**What to do**: Starting at the first line of the records below, transcribe each line exactly, ending with the line that contains "#3409 (1406, 197)".

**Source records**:
BEGIN

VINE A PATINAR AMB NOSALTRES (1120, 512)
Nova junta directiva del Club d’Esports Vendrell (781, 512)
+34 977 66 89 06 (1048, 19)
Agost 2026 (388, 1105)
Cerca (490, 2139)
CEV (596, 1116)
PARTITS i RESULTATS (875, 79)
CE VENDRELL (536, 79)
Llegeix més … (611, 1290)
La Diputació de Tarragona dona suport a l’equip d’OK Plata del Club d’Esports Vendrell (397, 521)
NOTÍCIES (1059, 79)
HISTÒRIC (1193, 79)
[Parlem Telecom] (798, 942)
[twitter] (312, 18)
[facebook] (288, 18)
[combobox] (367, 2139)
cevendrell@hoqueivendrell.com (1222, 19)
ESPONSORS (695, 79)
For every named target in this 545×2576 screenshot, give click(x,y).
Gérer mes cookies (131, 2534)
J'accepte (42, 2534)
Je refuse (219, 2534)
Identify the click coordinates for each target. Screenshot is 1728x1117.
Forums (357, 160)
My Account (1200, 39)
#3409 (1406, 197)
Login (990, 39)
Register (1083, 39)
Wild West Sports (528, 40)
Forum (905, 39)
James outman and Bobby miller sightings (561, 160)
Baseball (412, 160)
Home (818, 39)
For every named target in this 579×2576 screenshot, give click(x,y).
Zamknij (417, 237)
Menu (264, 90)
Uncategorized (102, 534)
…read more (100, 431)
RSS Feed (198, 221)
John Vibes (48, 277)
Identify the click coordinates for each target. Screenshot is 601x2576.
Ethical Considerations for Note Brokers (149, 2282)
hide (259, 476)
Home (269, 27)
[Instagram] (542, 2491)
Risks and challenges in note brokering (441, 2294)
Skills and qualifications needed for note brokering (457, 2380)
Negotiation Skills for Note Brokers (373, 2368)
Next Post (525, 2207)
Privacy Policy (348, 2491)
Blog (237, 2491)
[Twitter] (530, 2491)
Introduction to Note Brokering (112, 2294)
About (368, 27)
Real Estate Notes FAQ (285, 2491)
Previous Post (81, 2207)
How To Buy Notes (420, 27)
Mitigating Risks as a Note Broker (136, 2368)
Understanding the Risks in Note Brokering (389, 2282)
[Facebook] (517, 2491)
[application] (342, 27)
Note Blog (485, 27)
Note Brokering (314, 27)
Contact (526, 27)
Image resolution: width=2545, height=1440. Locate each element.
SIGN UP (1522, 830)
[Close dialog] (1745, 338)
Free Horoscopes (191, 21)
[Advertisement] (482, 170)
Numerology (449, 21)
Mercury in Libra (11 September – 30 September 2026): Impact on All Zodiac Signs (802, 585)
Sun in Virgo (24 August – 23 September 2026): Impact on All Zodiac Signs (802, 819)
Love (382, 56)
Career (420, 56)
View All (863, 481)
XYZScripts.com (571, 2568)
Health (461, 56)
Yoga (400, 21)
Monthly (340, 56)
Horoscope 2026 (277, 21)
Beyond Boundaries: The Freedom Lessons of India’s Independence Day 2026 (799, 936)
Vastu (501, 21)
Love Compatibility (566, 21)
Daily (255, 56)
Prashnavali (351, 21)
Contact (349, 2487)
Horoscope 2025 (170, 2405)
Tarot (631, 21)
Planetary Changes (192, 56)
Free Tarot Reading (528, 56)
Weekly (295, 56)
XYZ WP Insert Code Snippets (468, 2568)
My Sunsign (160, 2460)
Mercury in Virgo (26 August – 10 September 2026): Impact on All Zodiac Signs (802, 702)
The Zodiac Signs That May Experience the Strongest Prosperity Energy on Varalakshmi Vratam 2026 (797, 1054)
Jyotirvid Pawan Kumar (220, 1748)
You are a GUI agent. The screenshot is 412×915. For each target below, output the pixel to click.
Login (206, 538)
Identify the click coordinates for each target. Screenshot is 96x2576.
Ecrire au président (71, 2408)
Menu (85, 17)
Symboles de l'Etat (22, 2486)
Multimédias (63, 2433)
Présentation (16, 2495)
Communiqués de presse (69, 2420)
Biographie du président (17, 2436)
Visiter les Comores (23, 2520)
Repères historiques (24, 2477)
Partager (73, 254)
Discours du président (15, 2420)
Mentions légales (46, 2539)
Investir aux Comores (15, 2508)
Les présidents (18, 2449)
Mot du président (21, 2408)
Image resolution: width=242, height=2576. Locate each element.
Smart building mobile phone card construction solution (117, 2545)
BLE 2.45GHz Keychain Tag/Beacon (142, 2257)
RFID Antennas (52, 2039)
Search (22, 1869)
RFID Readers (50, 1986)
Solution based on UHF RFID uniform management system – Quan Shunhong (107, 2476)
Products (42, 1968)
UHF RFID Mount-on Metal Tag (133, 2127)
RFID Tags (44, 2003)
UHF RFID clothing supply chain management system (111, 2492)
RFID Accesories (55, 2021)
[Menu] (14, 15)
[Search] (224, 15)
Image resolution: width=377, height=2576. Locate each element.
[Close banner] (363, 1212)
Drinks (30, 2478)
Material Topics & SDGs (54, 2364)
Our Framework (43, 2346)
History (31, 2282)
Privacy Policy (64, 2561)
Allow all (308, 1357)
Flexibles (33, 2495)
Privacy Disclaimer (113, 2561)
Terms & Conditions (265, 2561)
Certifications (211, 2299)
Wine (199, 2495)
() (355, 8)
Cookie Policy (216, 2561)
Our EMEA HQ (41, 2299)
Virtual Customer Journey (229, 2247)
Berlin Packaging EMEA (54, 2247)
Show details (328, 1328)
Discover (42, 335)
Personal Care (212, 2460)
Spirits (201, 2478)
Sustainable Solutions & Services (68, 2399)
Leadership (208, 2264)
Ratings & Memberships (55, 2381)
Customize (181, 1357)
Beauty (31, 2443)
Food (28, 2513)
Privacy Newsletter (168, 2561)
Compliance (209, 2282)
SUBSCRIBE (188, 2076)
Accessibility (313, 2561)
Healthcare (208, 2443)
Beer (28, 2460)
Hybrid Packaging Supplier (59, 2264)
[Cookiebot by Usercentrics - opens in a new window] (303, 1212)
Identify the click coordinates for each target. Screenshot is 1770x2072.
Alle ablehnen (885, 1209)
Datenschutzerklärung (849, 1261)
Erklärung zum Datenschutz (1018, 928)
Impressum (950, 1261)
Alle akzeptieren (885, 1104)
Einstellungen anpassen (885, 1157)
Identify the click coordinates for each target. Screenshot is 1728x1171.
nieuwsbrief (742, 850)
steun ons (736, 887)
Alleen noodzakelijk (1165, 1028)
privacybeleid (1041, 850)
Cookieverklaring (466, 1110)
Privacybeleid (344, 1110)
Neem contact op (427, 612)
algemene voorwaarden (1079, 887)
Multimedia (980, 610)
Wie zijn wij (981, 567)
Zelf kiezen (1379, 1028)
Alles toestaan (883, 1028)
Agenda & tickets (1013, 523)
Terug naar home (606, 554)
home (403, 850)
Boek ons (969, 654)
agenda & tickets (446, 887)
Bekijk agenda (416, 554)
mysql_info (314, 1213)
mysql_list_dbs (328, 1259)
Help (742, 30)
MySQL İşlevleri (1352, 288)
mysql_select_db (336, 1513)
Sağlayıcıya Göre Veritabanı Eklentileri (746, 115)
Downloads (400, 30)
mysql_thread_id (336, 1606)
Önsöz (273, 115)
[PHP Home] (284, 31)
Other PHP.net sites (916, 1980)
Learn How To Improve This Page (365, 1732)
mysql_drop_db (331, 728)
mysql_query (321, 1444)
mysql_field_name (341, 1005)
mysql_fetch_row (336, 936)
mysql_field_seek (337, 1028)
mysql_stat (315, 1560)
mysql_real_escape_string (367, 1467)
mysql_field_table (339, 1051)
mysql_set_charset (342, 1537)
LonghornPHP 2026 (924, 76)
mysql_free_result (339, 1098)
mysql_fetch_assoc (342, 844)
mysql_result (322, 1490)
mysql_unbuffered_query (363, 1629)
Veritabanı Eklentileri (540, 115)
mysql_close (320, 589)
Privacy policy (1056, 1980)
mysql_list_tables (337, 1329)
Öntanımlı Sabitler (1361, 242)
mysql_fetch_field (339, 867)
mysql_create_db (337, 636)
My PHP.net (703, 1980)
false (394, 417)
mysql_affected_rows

END

**Answer box**:
VINE A PATINAR AMB NOSALTRES (1120, 512)
Nova junta directiva del Club d’Esports Vendrell (781, 512)
+34 977 66 89 06 (1048, 19)
Agost 2026 (388, 1105)
Cerca (490, 2139)
CEV (596, 1116)
PARTITS i RESULTATS (875, 79)
CE VENDRELL (536, 79)
Llegeix més … (611, 1290)
La Diputació de Tarragona dona suport a l’equip d’OK Plata del Club d’Esports Vendrell (397, 521)
NOTÍCIES (1059, 79)
HISTÒRIC (1193, 79)
[Parlem Telecom] (798, 942)
[twitter] (312, 18)
[facebook] (288, 18)
[combobox] (367, 2139)
cevendrell@hoqueivendrell.com (1222, 19)
ESPONSORS (695, 79)
For every named target in this 545×2576 screenshot, give click(x,y).
Gérer mes cookies (131, 2534)
J'accepte (42, 2534)
Je refuse (219, 2534)
Identify the click coordinates for each target. Screenshot is 1728x1117.
Forums (357, 160)
My Account (1200, 39)
#3409 (1406, 197)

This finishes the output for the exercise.